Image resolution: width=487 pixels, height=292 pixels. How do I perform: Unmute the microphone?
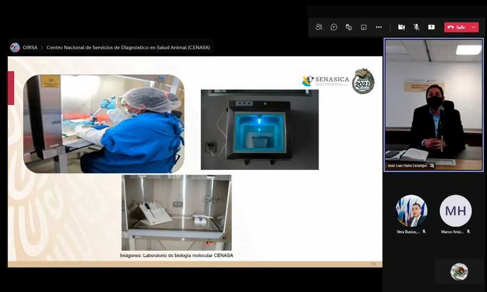click(416, 27)
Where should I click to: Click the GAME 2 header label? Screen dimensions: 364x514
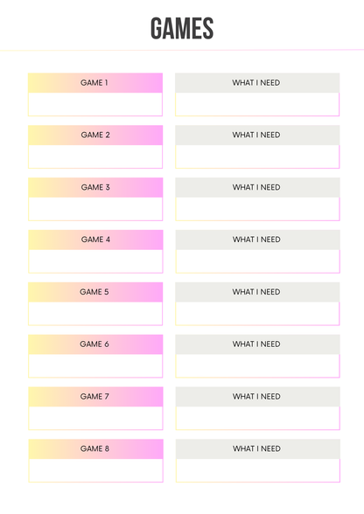point(95,135)
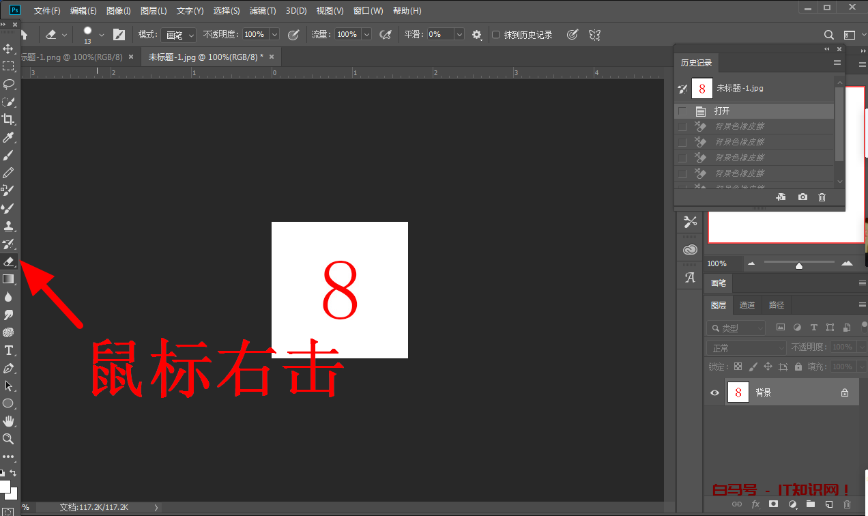Screen dimensions: 868x516
Task: Switch to the 通道 panel tab
Action: tap(747, 304)
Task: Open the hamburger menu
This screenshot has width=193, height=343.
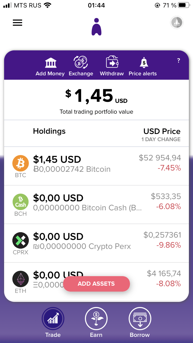Action: 17,23
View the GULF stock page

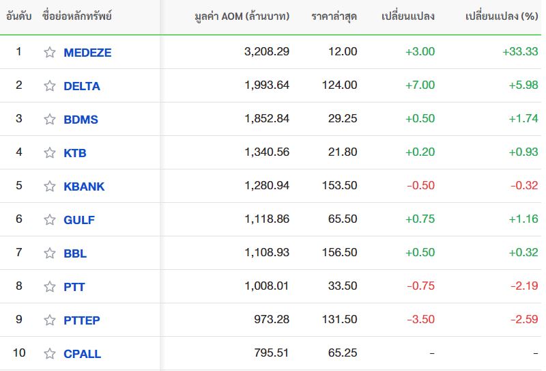79,220
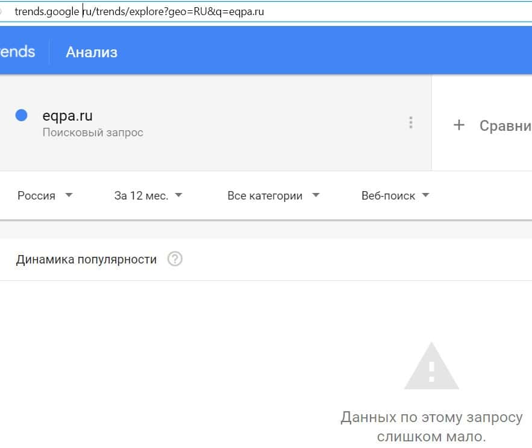This screenshot has width=532, height=448.
Task: Open the three-dot menu for eqpa.ru
Action: click(410, 123)
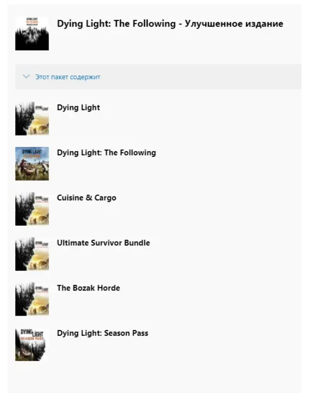
Task: Click the blue-sky The Following expansion cover
Action: pos(32,164)
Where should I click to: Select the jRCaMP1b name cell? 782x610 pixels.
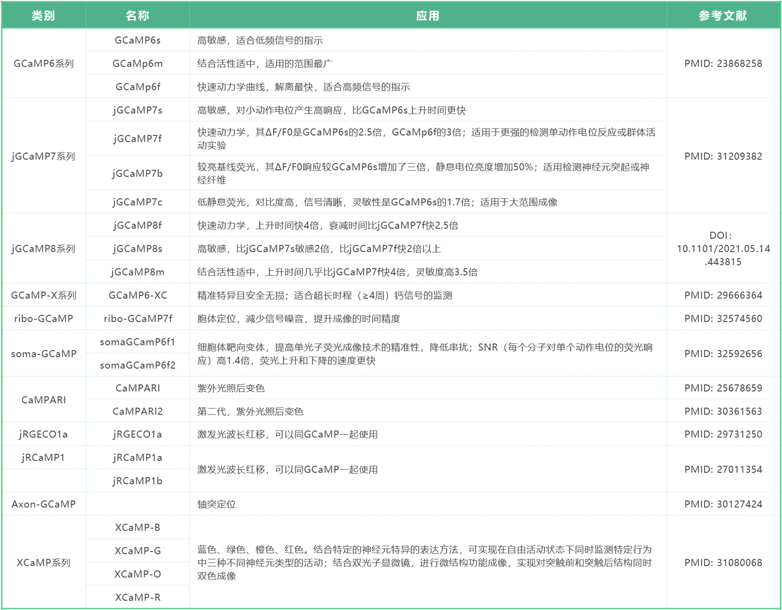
★ ★ ★ ★ ★
▶ **EXERCISE REQUIREMENTS**
The line containing "View the GULF stock page" marks the start: set down exactly that line and every line after it through the last line of the data, without any pictures.

▶ **RESULT OF THIS TASK**
View the GULF stock page

79,220
This screenshot has width=532, height=448.
Task: Open the three-dot menu for eqpa.ru
Action: click(410, 123)
Task: Click the blue-sky The Following expansion cover
Action: pos(32,164)
Where should I click to: Select the jRCaMP1b name cell? 782x610 pixels.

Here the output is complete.